Passage for review:
== Segment start ==

[ONNX] Add support for asymmetric padding for Onnx.AveragePool op

This commit also refactors the code for the Onnx's AveragePool and
MaxPool op by creating a common utility for both the op lowerings
to get the pooling op parameters.

Signed-off-by: Vivek Khandelwal <vivekkhandelwal1424@gmail.com>

Author: vivekkhandelwal1

include/torch-mlir/Conversion/TorchOnnxToTorch/Utils.h

@@ -130,6 +130,15 @@ LogicalResult createDequantizeTensor(ConversionPatternRewriter &rewriter,
                                      Location loc, Value input, Value scale,
                                      Value zeroPoint, Value &output);
 
+// Checks the validity of pooling parameters and stores them in the respective
+// vector.
+LogicalResult checkAndGetOnnxPoolingOpParameters(
+    OpBinder binder, ConversionPatternRewriter &rewriter, Type resultDtype,
+    std::string autoPad, int64_t spatialRank, Value &input,
+    SmallVectorImpl<int64_t> &kernelSizeInts,
+    SmallVectorImpl<int64_t> &strideInts, SmallVectorImpl<int64_t> &paddingInts,
+    SmallVectorImpl<int64_t> &dilationInts);
+
 } // namespace mlir::torch::onnx_c
 
 #endif // TORCHMLIR_CONVERSION_TORCHONNXTOTORCH_UTILS_H

lib/Conversion/TorchOnnxToTorch/DefaultDomainAtoF.cpp

@@ -456,107 +456,47 @@ void mlir::torch::onnx_c::populateDefaultDomainAtoF(
   patterns.onOp(
       "AveragePool", 1,
       [](OpBinder binder, ConversionPatternRewriter &rewriter) {
-        std::string autoPad;
-        SmallVector<int64_t> dilations;
-        if (binder.customOpNameStringAttr(autoPad, "auto_pad", "NOTSET"))

== Segment end ==

Data extract:

== Segment start ==

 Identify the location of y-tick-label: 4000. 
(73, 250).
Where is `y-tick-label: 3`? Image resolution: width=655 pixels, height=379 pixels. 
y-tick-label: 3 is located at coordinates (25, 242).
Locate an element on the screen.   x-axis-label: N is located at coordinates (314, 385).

== Segment end ==
== Segment start ==

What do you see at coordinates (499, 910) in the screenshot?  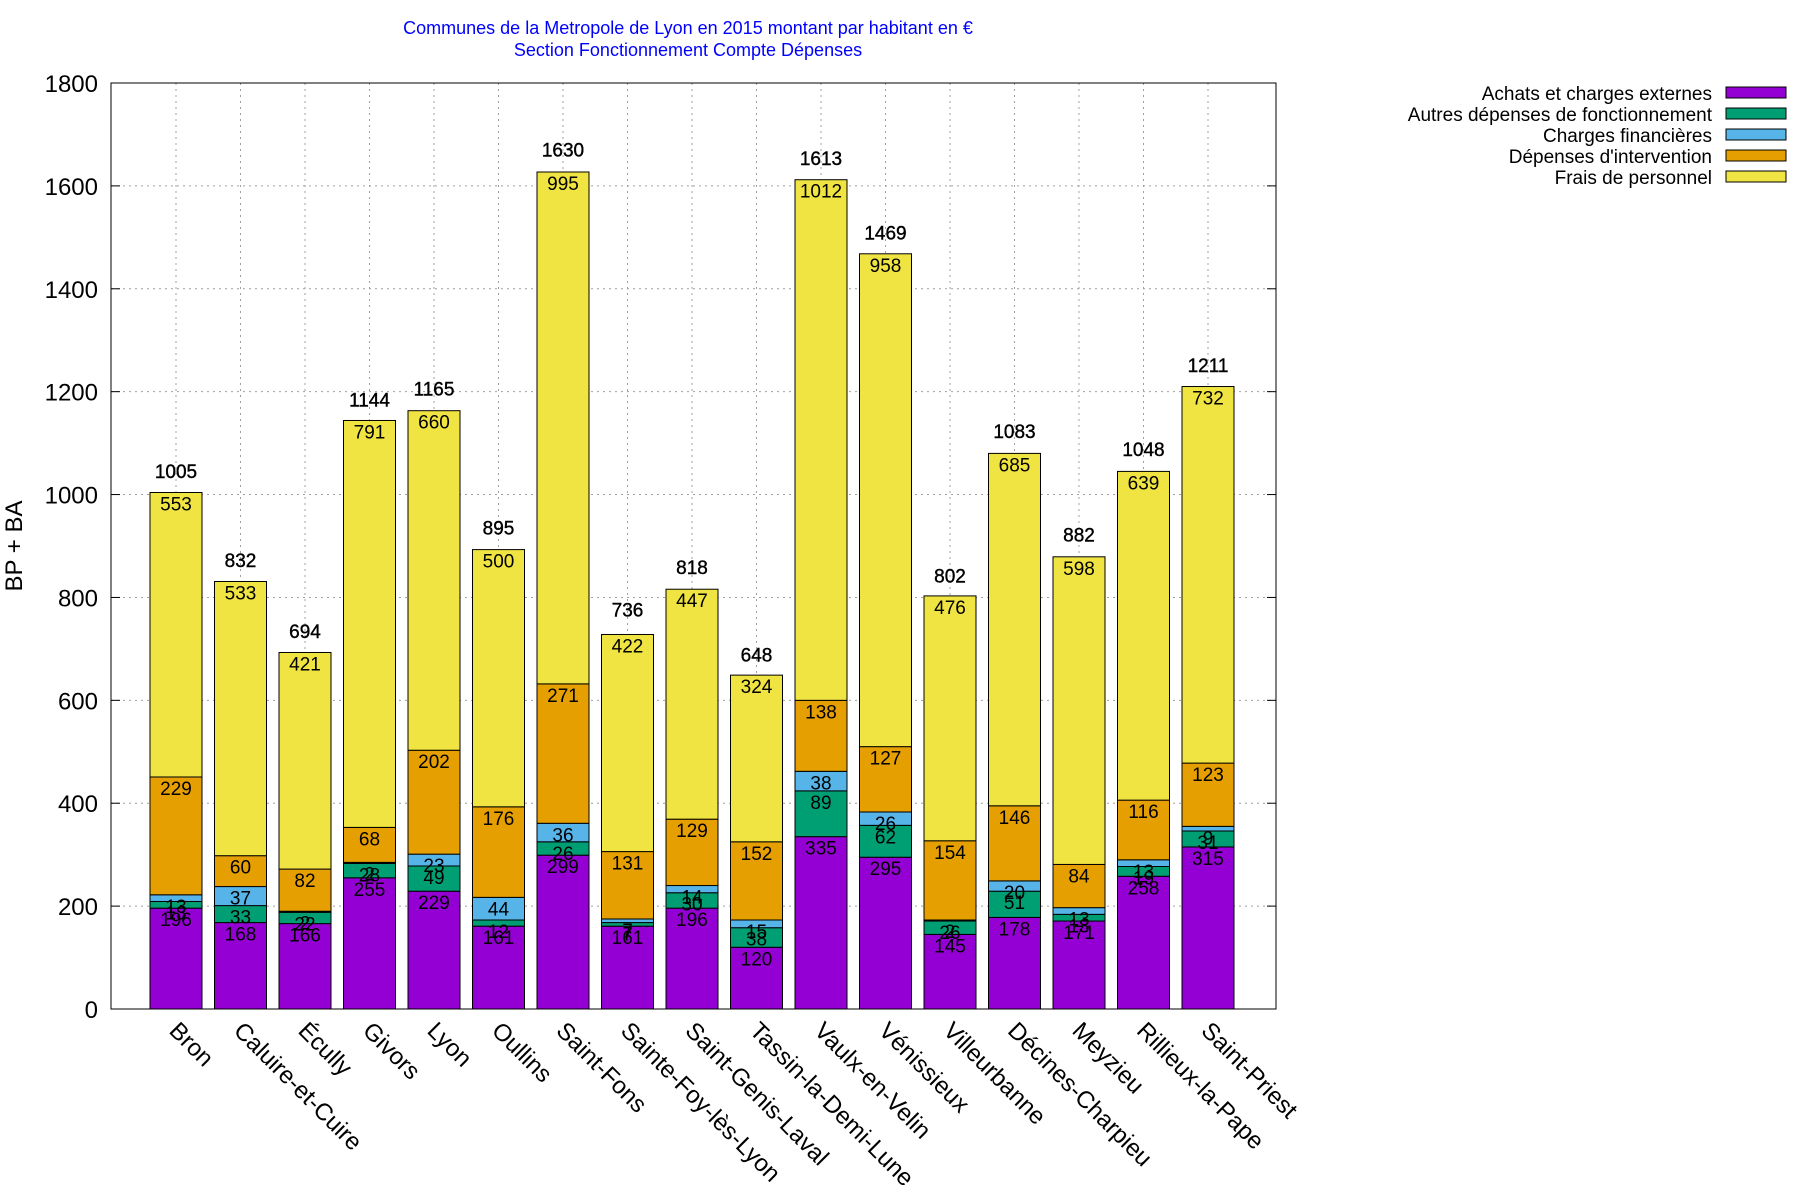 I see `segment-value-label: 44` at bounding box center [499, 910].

== Segment end ==

Assigned task 1: Output the passage from the AveragePool commit text starting at "[ONNX] Add support" and ending at "pooling op parameters.", copied verbatim.
Assigned task 2: Please return the records starting at the line that contains "Identify the location" and ending at the line that contains "Locate an element", repeated word for word.

Response area 1:
[ONNX] Add support for asymmetric padding for Onnx.AveragePool op

This commit also refactors the code for the Onnx's AveragePool and
MaxPool op by creating a common utility for both the op lowerings
to get the pooling op parameters.

Response area 2:
 Identify the location of y-tick-label: 4000. 
(73, 250).
Where is `y-tick-label: 3`? Image resolution: width=655 pixels, height=379 pixels. 
y-tick-label: 3 is located at coordinates (25, 242).
Locate an element on the screen.   x-axis-label: N is located at coordinates (314, 385).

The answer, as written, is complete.